I left Iran in 1977 in order to study at the age of 16.

When I arrived here it was all fine back home. Then, three years later, came the revolution.

My parents begged me to go back as they were not able to fund my studies through the black market, but I stayed in London.

I got jobs as a waitress or a cashier while I was studying for my university degree. It made me strong and I managed to pay for some university fees, room and board and I survived.

I had no idea people could apply for refugee status.

I was actually born in Iraq but at first my siblings and I could not go to normal Iraqi schools as we had Iranian documentation.

The Iranian Embassy in Baghdad had opened an Iranian school.
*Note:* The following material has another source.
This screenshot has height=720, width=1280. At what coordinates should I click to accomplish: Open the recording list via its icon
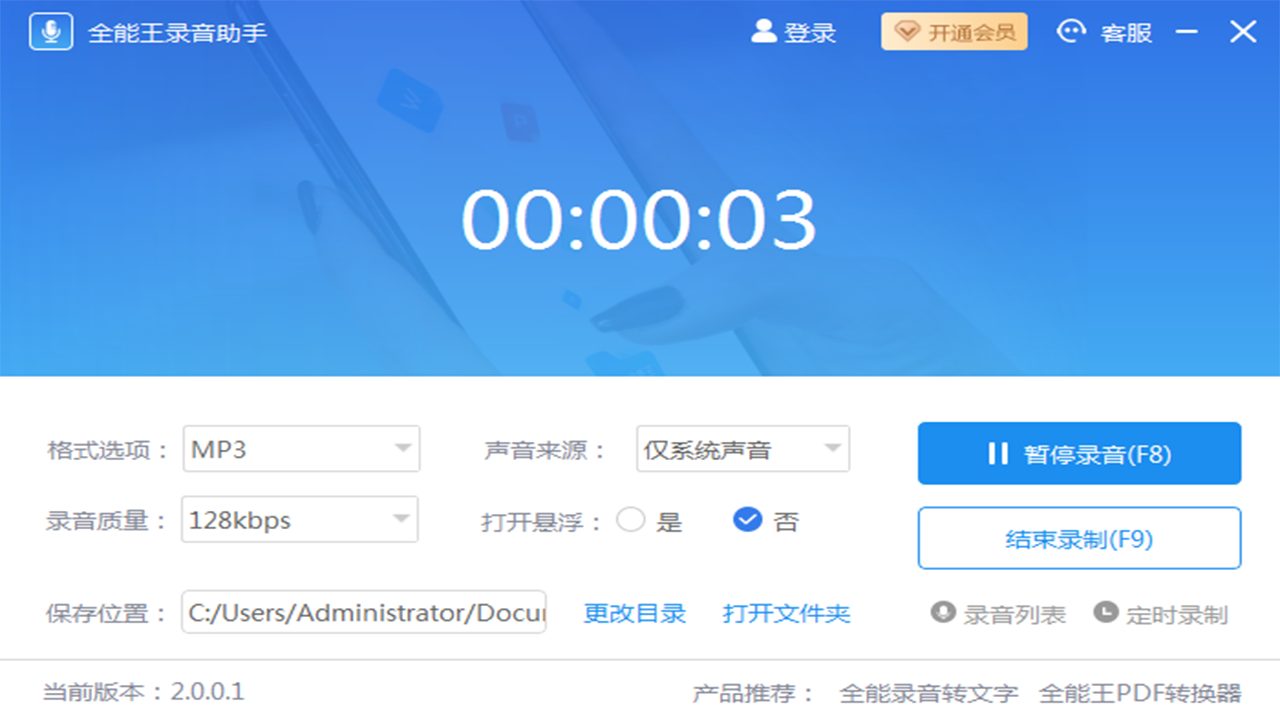click(941, 615)
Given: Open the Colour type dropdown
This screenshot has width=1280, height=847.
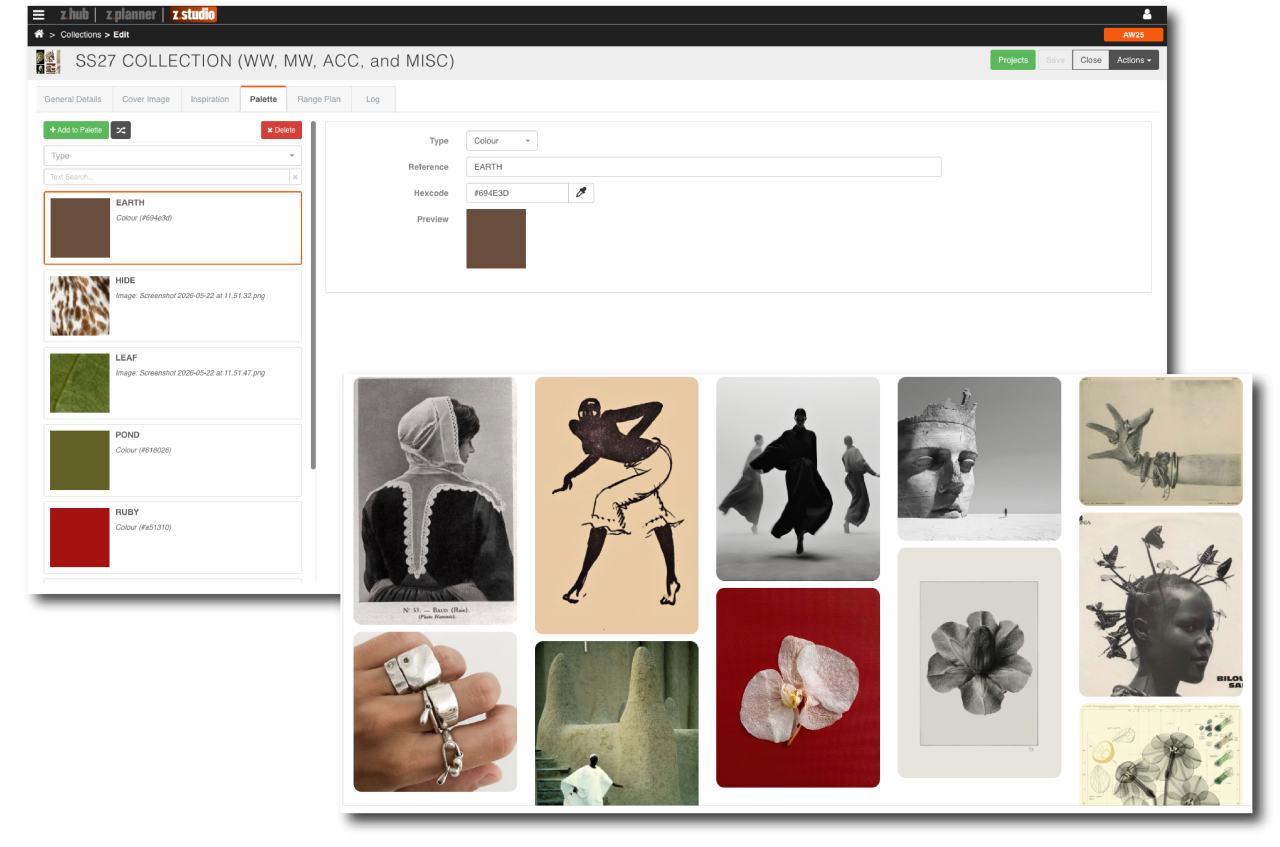Looking at the screenshot, I should (x=502, y=141).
We attended the Iranian school in Baghdad.

The Iranian government paid for our books and uniforms. If there was any political trouble with the Shah, the Iraqis would stone our school.

As Iranians we faced prejudice in Iraq. My cousin was beaten to death simply for being Iranian.

So I am always reminding my daughter to be grateful for what we have, for one day you never know what will happen - just as in Iraq.

I have done the same for my daughter - I sent her to Iranian schools in London and she knows the language. She also goes to Iranian restaurants with her friends and I cook her Iranian meals.

We do not mix a lot with Iranians here, although there is a large community, but every Iranian New Year we go out. I clip articles about Iran from magazines for her to read, so she knows about her heritage.

Now, she wants to become a human rights lawyer.

She has also been to Iran and loves it, although she had to wear a headscarf. When we were there it kept slipping off her hair and I kept having to tell her: "Keep your scarf on!".

Feeling lost

Still, nowadays I feel lost somewhere between England, Iraq and Iran.

There is always the fear that we are living for today, especially with the current Islamphobia in Europe. Often now I do not say I am Iranian as I fear the reaction of people.

Unfortunately, people judge you from what they hear in the media, even though my character is more European than Iranian.

I would love one day to go back to Iran. I feel very homesick for my country and would like to do voluntary work or to teach if I can.